Stone on Arjona, ed. (2017)

Arjona, Encarnación Medina, editor. Germinal, la mine et les arts. Peter Lang, 2017, pp. 269, ISBN 978-3-0343-1368-1

In Le Roman naturaliste–anthologie (1999), we find outlined the Zolian formula for the pre-writing preparation of the Naturalist novel. Émile Zola details the principles that should guide the romancier naturaliste in this way, “Son premier soin sera de rassembler dans des notes tout ce qu’il peut savoir sur ce monde qu’il veut peindre,” then explains certain steps whereby the novelist can capture this new world (66). Significantly, he adds, “il ira aux documents écrits, lisant tout ce qui peut lui être utile” (67). Through a conscientious investigation, the Naturalist writer explores existing documents, stories, and histories to weave together a technical savoir-faire of the subject with his/her fictional imagination in order to construct the novel. Though Germinal is a uniquely developed fiction about the mining world, Zola assuredly followed his own precepts as he explored the archives and composed meticulous notes on the extant literature before setting out to write his own masterpiece.

Germinal, la mine et les arts is a compelling anthology edited by Encarnación Arjona. It brings together insightful commentary on the established mining narrative that had already saturated much of literature before Zola took his Naturalist novel underground. As Arjona explains in the introduction, this anthology allows us to reevaluate Germinal’s preeminent historical status and to “situer le thème de la mine dans le contexte littéraire avant le roman naturaliste” (7). While Germinal is regarded as the linchpin of mining literature, the Zolian formula invites us to read beyond the novel into the historical, cultural, political, and social spaces that define our understanding and recollection of the nineteenth-century archives. The vast array of contributions included in this edition explore—through diverse genres of the arts—the question “Quelle est la préhistoire littéraire du thème de la mine?” (7). Arjona has beautifully brought together a variety of scholarly essays to respond to this question through analyses of pre-Germinal literature; Zola’s pattern of literary construction; the novel’s reception at home and abroad; and finally, its adaptation to theater and film.
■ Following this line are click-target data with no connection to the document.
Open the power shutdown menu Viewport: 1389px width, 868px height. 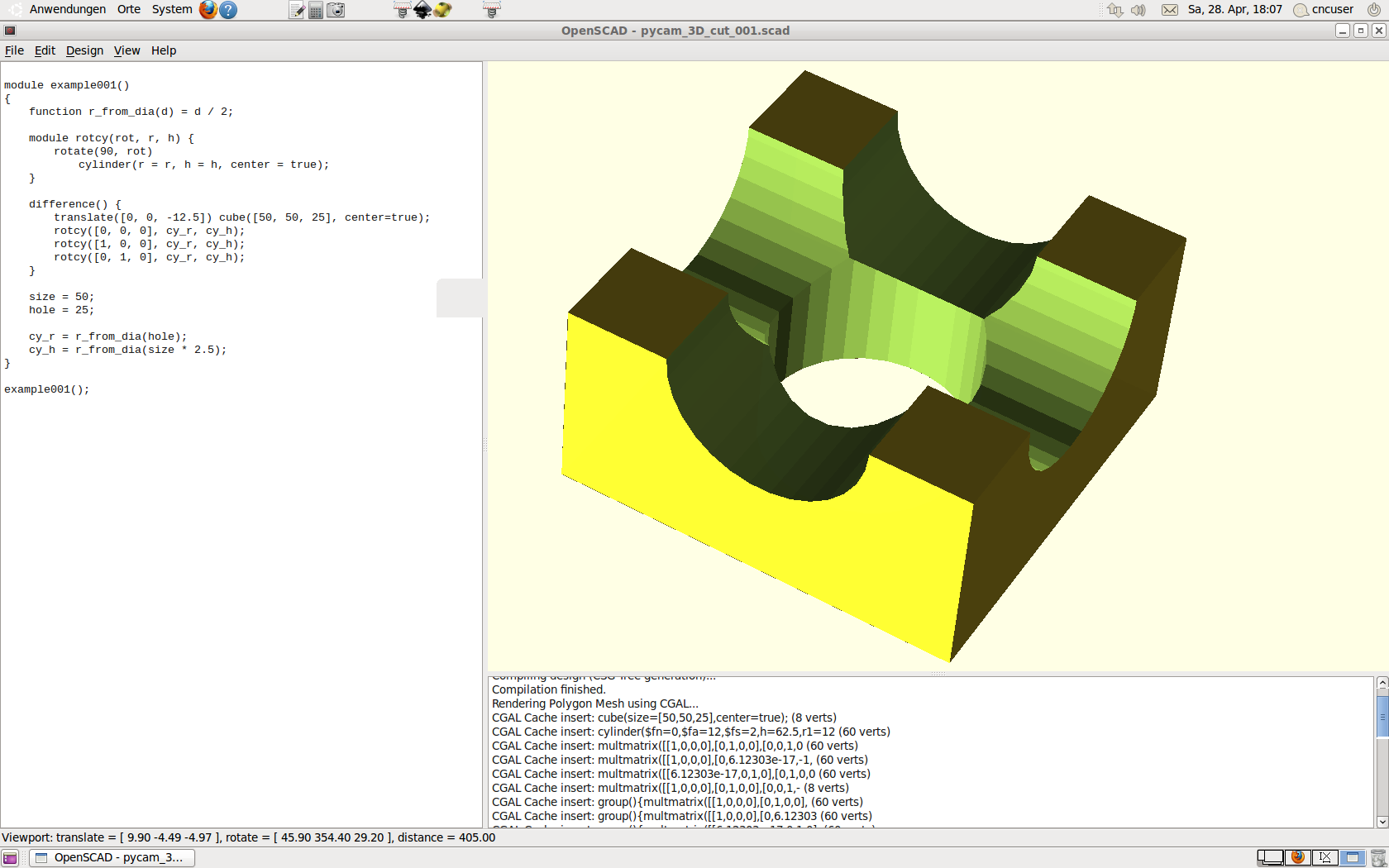coord(1374,9)
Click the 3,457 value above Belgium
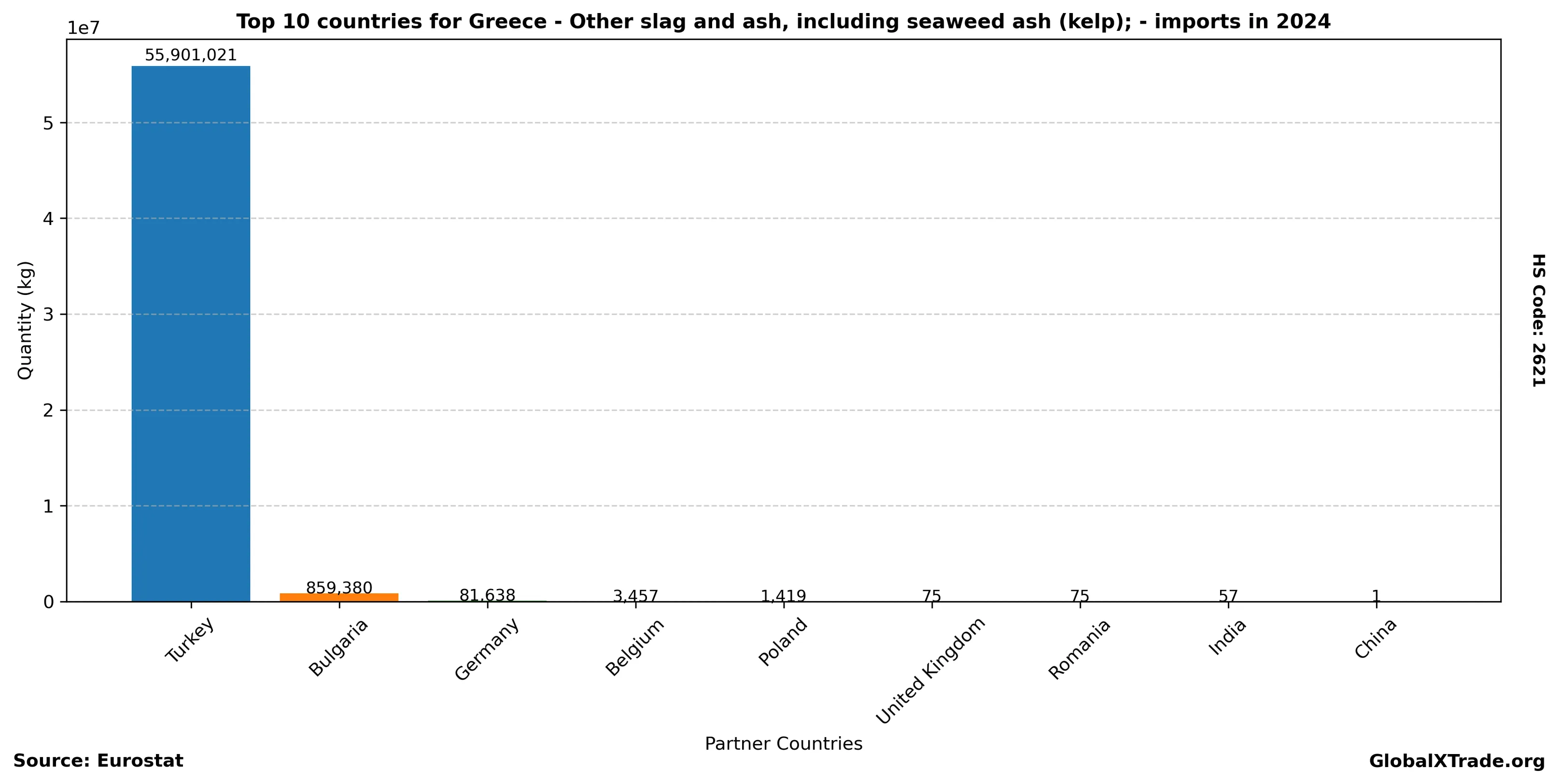Viewport: 1559px width, 784px height. [635, 597]
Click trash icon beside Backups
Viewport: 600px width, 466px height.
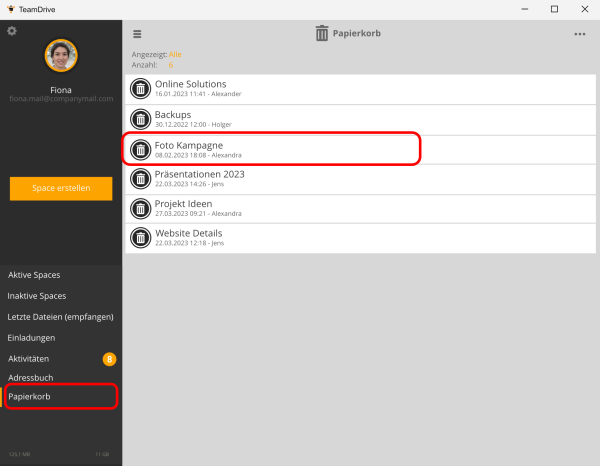141,119
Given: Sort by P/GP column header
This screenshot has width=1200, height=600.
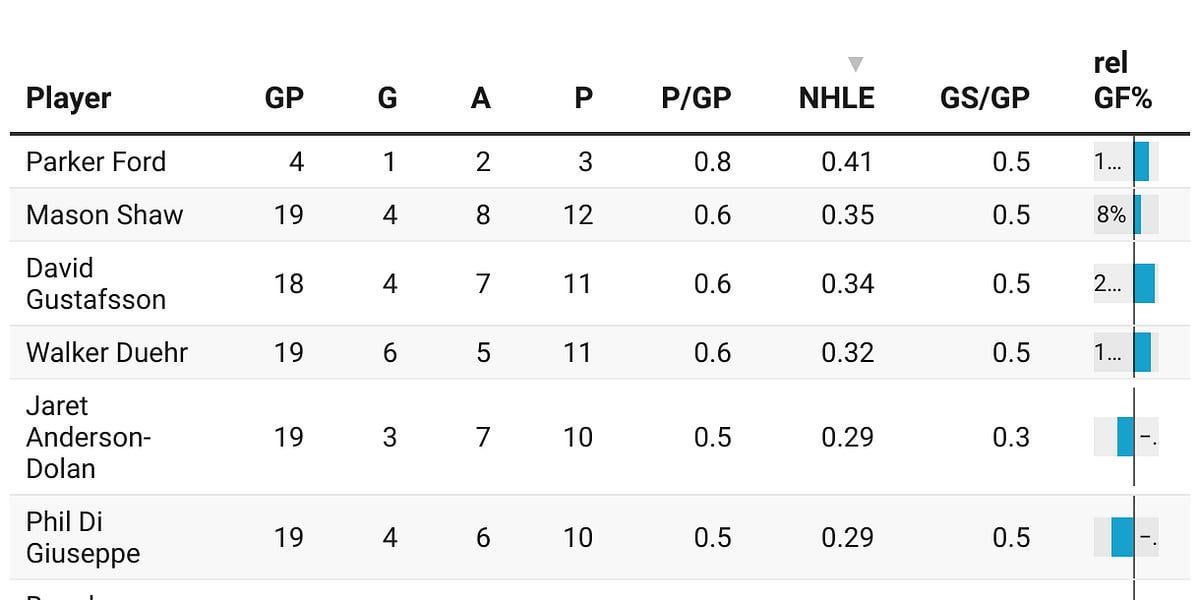Looking at the screenshot, I should point(696,98).
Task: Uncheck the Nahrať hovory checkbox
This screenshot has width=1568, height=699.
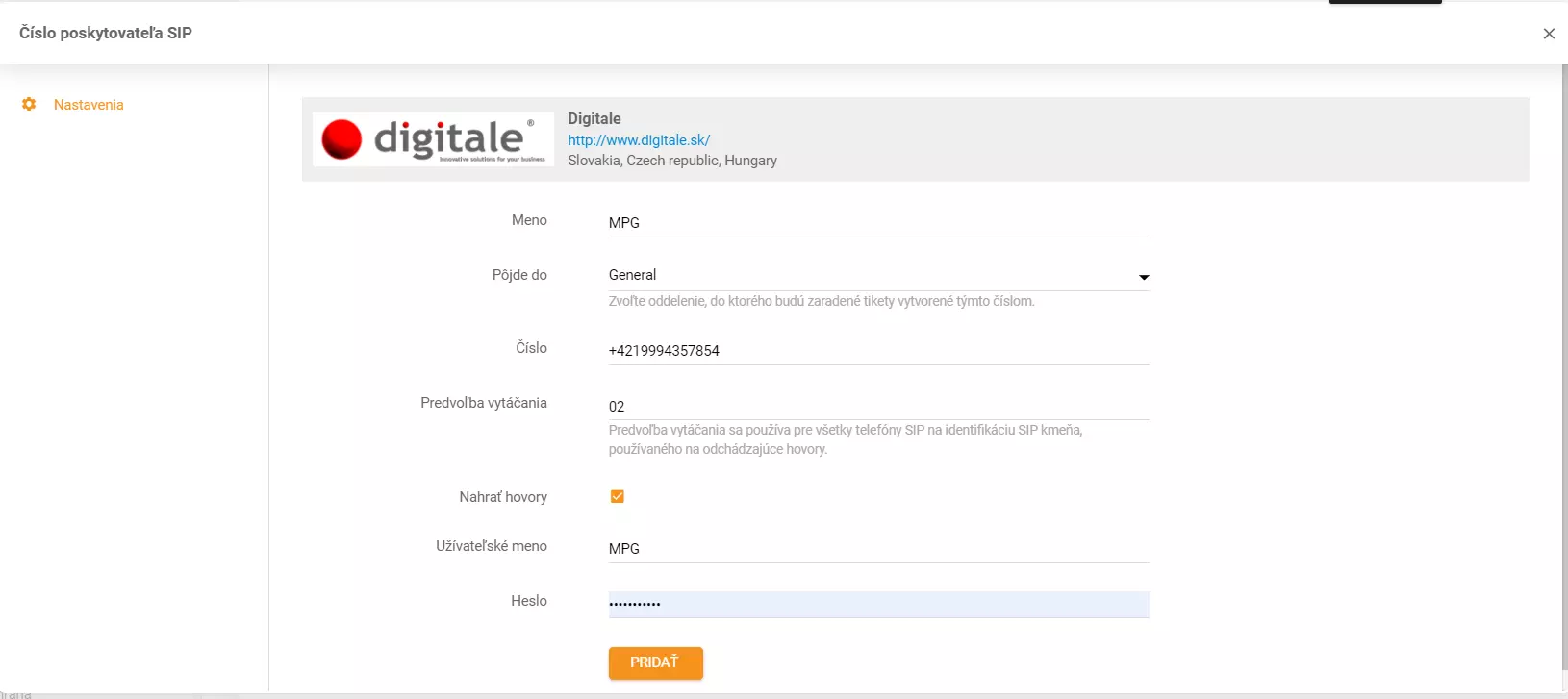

While the Introduction highlights the purpose of each author published in the anthology, there is no mention of any special organization of the articles. However, Arjona chronologizes the essays through a temporal progression which addresses the literature from the eighteenth to twentieth centuries. Sylvain Menant appraises how poetry from the eighteenth century tackles the question of the mine through the paradigm of ancient philosophers who condemned the underground as a space of greed, transgression, secrecy, and hell. Nonetheless, this imagery established a lingering dialogue about the physical dangers inherent to the industry. Geneviève Artigas-Menant examines the role of the mine in the Encyclopédie of Diderot and d’Alembert. According to her, the authors of the Encyclopédie’s entries contextualize the human nature of the workers, stressing their vulnerability while also seeking to “proposer […] une certaine image du héros moderne” (31), an innovative approach that would be exploited by novelists George Sand and Mario Uchard, the focus of the next section of the pre-Zola writers. Essays by Angels Santa, M. Carme Figuerola, and Claude Schopp analyze Sand’s and Uchard’s creation of a miner-hero who discovers the dangers, solidarity, and camaraderie of the mining community. For her part, Santa describes the paradoxical worlds created by Sand—the bon/mauvais mineur and the mine as mère/marâtre, abri/menace—which expands into a story-within-a-story wherein the protagonist, Christiano/Christian, struggles to find harmony within himself and within the mine. As for Schopp, he characterizes Uchard, a relatively unknown nineteenth-century author, as the antithesis of Zola because of his idealistic portrayal of his miner-hero who becomes a benefactor for a floundering mining community.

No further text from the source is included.